Two months had passed since Trenck's last attempted escape; two months of anguish, of despair. But he was not depressed, not hopeless; he had one great aim before his eyes—to be free, to escape from this prison. The commandant had just assured him he would never leave it alive.

This frightful picture of a life-long imprisonment did not terrify him, did not agitate a nerve or relax a muscle. He felt his blood bounding in fiery streams through his veins. With a merry laugh and sparkling eye he declared that no man could be imprisoned during his whole life who felt himself strong enough to achieve his freedom.

"I have strength and endurance like Atlas. I can bear the world on my shoulders, and shall I never be able to burst these doors and gates, to surmount these miserable fortress walls which separate me from liberty, the world of action, the golden sunshine? No, no, before the close of this year I shall be free. Yes, free! free to fly to her and give her back this letter, and ask her if she did truly write it? if these cold words came from her heart? No, some one has dared to imitate her writing, and thus deprive me of the only ray of sunshine which enters my dark prison. I must be free in order to know this. I will believe in nothing which I do not see written in her beautiful face; only when her lips speak these fearful words, will I believe them. I must be free, and until then I must forget all other things, even this terrible letter. My thoughts, my eyes, my heart, my soul, must have but one aim—my liberty!"

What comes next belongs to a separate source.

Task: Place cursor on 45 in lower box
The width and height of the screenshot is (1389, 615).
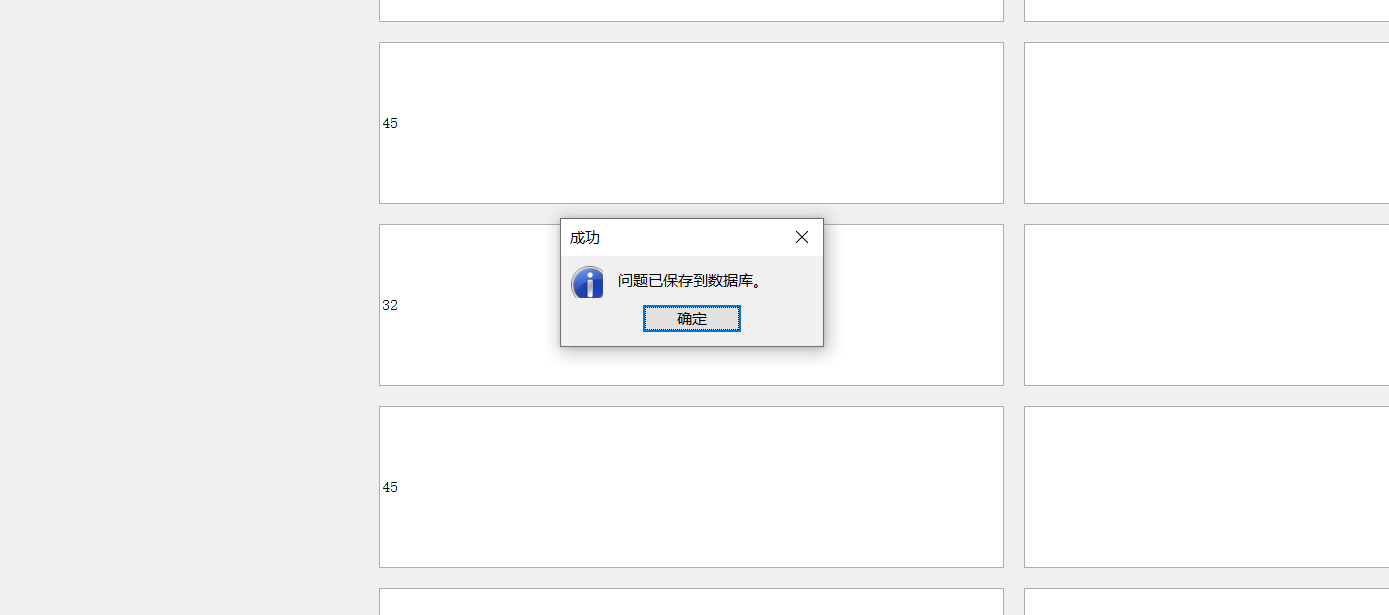Action: (x=390, y=488)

Alas! the year drew near its close, and the goal was not reached; indeed, the difficulties were greatly increased. The commandant, Von Fouquet, had just received stern orders from Berlin; the watch had been doubled, and the officers in the citadel had been peremptorily forbidden to enter the cell of the prisoner, or in any way to show him kindness or attention.

The officers loved the young and cheerful prisoner; by his fresh and hopeful spirit, his gay laugh and merry jest, he had broken up the everlasting monotony of their garrison-life; by his powerful intellect and rich fancy he had, in some degree, dissipated their weariness and stupidity. They felt pity for his youth, his beauty, his geniality, his energetic self-confidence; his bold courage imposed upon them, and they were watching curiously and anxiously to see the finale of this contest between the poor, powerless, imprisoned youth, and the haughty, stern commander, who had sworn to Trenck that he should not succeed in making even an attempt to escape, to which Trenck had laughingly replied:

"I will not only make an attempt to escape, I will fly in defiance of all guards, and all fortress walls, and all commandants. I inhale already the breath of liberty which is wafted through my prison. Do you not see how the Goddess of Liberty, with her enchanting smile, stands at the head of my wretched bed, sings her sweet evening songs to the poor prisoner, and wakes him in the early morning with the sound of trumpets? Oh, sir commandant, Liberty loves me, and soon will she take me like a bride in her fair arms, and bear me off to freedom!"